Proposte tesi CNR-IIA
AI-Enabled Natural Language Access to Environmental Data through the Discovery and Access Broker (DAB)
The thesis will explore the integration of Artificial Intelligence agents and Large Language Models (LLMs) with the Discovery and Access Broker (DAB) to enable natural language interaction with distributed environmental and geospatial datasets. The work will focus on extending DAB with a Model Context Protocol (MCP) service interface, allowing AI agents to discover, access, and combine heterogeneous data sources through conversational queries.
The proposed system will support agentic workflows for environmental data analysis, including tasks such as retrieving precipitation observations, computing seasonal and annual trends, and identifying extreme rainfall events using statistical indicators. The implementation will involve technologies such as Java, Python, APIs, AI agents, and geospatial interoperability standards. The expected outcome is a prototype AI-enabled interface that demonstrates intelligent and user-friendly access to environmental information systems.
AI-Assisted Backend Components for the Discovery and Access Broker (DAB): Metadata Harmonization and Automated Data Integration
The thesis will investigate the application of Artificial Intelligence agents and Large Language Models (LLMs) to enhance backend components of the Discovery and Access Broker (DAB), with particular focus on automated data integration and metadata harmonization. The activity will explore how AI techniques can support the development of DAB accessors and profilers, enabling faster integration of heterogeneous remote services and automated mapping of external APIs and data formats to the DAB internal information model.

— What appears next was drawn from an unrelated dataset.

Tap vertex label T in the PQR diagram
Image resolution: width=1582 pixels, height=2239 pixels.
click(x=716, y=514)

A second research area will address the use of LLMs for metadata augmentation, normalization, and semantic alignment with ontologies and controlled vocabularies, improving discoverability, interoperability, and semantic consistency of environmental datasets. The implementation will involve technologies such as Java, Python, AI agents, APIs, and semantic web technologies. Expected outcomes include prototype AI-enhanced backend components and an evaluation of the potential of AI-driven approaches for System-of-Systems environmental data infrastructures.
AI-Based Data Analysis and Knowledge Extraction from Environmental Data Integrated through the Discovery and Access Broker (DAB)

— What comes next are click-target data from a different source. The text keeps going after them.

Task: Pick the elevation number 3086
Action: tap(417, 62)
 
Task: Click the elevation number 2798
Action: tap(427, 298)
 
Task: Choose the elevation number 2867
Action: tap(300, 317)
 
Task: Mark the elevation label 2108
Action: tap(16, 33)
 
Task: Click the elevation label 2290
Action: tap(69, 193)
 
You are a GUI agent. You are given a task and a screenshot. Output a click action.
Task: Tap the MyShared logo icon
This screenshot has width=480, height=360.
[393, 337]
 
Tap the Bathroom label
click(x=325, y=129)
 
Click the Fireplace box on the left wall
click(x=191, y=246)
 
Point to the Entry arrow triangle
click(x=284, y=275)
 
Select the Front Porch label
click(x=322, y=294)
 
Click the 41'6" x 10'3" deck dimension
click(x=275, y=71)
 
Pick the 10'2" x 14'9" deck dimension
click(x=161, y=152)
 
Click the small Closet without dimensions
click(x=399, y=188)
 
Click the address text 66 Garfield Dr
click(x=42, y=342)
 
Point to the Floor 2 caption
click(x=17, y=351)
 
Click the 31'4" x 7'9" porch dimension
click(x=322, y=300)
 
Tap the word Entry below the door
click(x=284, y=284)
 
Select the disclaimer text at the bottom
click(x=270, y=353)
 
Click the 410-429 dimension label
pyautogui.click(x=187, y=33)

The thesis will investigate the use of Artificial Intelligence and Machine Learning techniques to extract knowledge and added value from environmental datasets integrated through the Discovery and Access Broker (DAB). The work will focus on the development of AI-driven methods for data quality assessment, intelligent data fusion, forecasting, and/or time series analysis within distributed environmental data infrastructures.
The proposed activities include the analysis of hydrological and meteorological time series to detect anomalies, gaps, trends, seasonality, and extreme events such as floods and droughts through state-of-the-art techniques such as geospatial foundation models. The thesis will also explore the integration of in situ observations with satellite data to improve forecasting capabilities and support early warning insights. Particular attention will be given to explainable AI approaches, providing interpretable outputs for domain experts and decision-making processes.

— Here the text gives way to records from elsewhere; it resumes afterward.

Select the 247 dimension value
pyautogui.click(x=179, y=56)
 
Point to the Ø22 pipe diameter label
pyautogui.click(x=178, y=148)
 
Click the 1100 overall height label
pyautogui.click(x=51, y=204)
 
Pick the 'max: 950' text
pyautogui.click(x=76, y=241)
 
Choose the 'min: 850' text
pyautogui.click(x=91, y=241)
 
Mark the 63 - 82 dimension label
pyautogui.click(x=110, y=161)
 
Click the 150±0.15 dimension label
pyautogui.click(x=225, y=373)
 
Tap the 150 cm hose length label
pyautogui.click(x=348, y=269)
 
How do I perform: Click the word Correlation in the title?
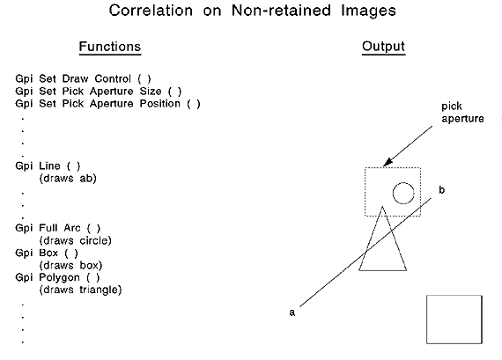point(151,11)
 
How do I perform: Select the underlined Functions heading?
point(110,47)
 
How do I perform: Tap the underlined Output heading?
point(383,47)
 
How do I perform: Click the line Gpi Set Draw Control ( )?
point(83,78)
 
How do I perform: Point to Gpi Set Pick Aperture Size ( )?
point(99,92)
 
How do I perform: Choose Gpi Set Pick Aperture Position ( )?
point(107,104)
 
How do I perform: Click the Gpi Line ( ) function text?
point(48,165)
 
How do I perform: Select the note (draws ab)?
point(68,179)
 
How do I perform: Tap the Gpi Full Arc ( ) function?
point(57,228)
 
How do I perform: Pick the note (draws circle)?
point(75,240)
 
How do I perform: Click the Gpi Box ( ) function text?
point(47,253)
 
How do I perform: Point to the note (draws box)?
point(70,265)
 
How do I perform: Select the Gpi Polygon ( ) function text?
point(57,277)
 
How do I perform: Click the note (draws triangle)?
point(80,290)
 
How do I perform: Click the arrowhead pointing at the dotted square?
point(388,162)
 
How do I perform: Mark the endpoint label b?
point(442,190)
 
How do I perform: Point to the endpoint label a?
point(292,312)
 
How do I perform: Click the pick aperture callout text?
point(462,113)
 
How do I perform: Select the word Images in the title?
point(368,11)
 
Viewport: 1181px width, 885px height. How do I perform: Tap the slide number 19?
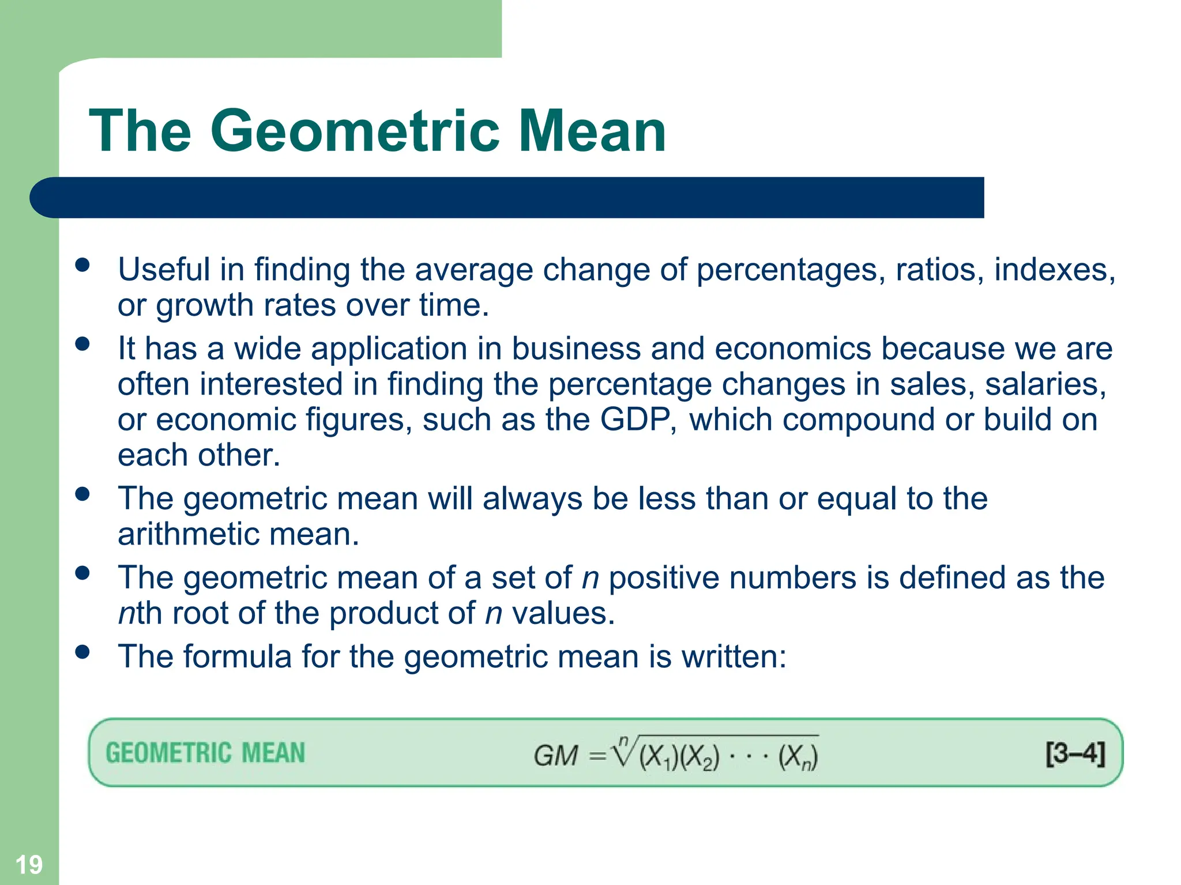click(28, 865)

Technologies involved may include Python, Machine Learning frameworks, AI models, geospatial data services, and environmental data standards. Expected outcomes include prototype tools for AI-based quality control and forecasting, together with a demonstration of the role of DAB as an analytics-ready infrastructure supporting next-generation data-to-knowledge workflows in initiatives such as World Meteorological Organization Hydrological Observing System (WHOS) and Global Earth Observation System of Systems (GEOSS).